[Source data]
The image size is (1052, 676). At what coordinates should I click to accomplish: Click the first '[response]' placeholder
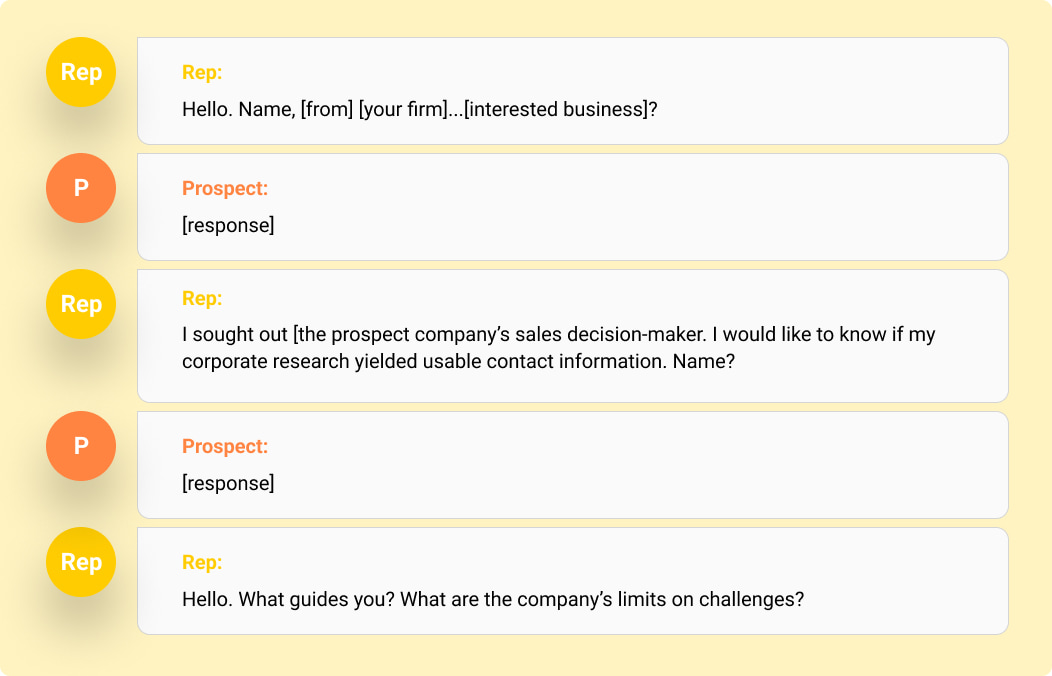click(x=228, y=225)
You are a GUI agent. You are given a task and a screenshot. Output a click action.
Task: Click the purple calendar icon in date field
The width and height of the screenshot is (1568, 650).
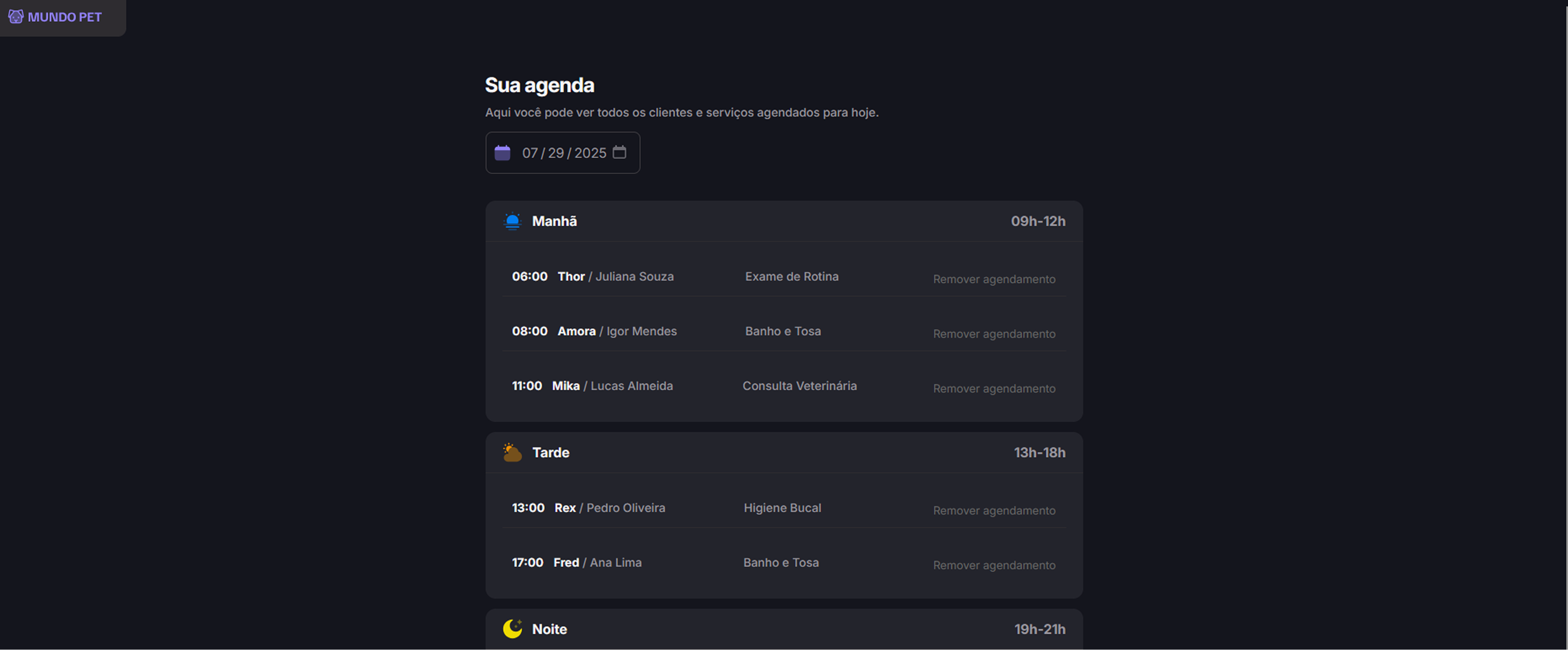point(502,152)
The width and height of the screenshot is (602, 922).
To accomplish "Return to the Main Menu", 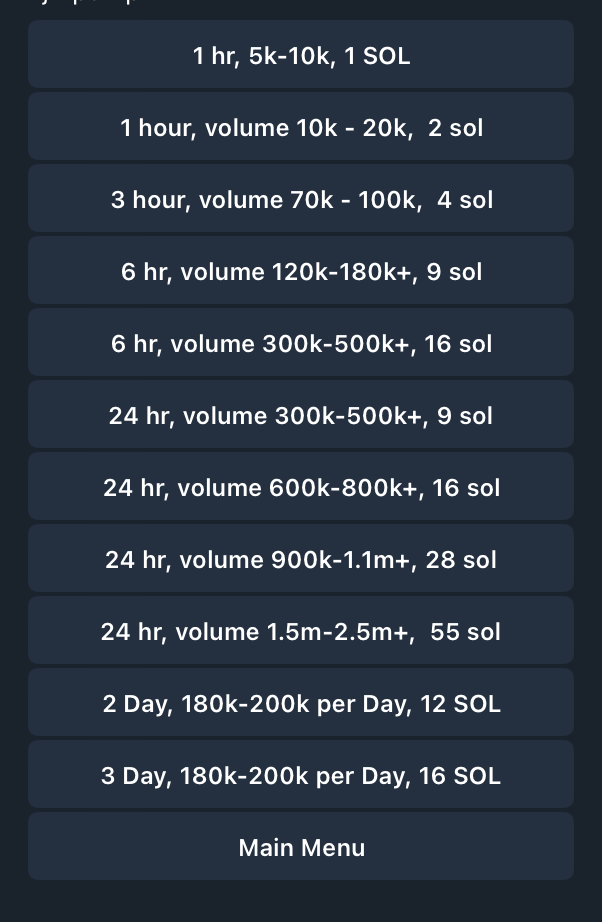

Work task —
Repeat the lines above precisely and skip every picture.

Response —
The image size is (1052, 676). At what coordinates should I click to accomplish: Click the first '[response]' placeholder
click(x=228, y=225)
You are a GUI agent. You are given a task and a screenshot. Output a click action.
Task: Click the purple calendar icon in date field
The width and height of the screenshot is (1568, 650).
point(502,152)
The width and height of the screenshot is (602, 922).
To accomplish "Return to the Main Menu", 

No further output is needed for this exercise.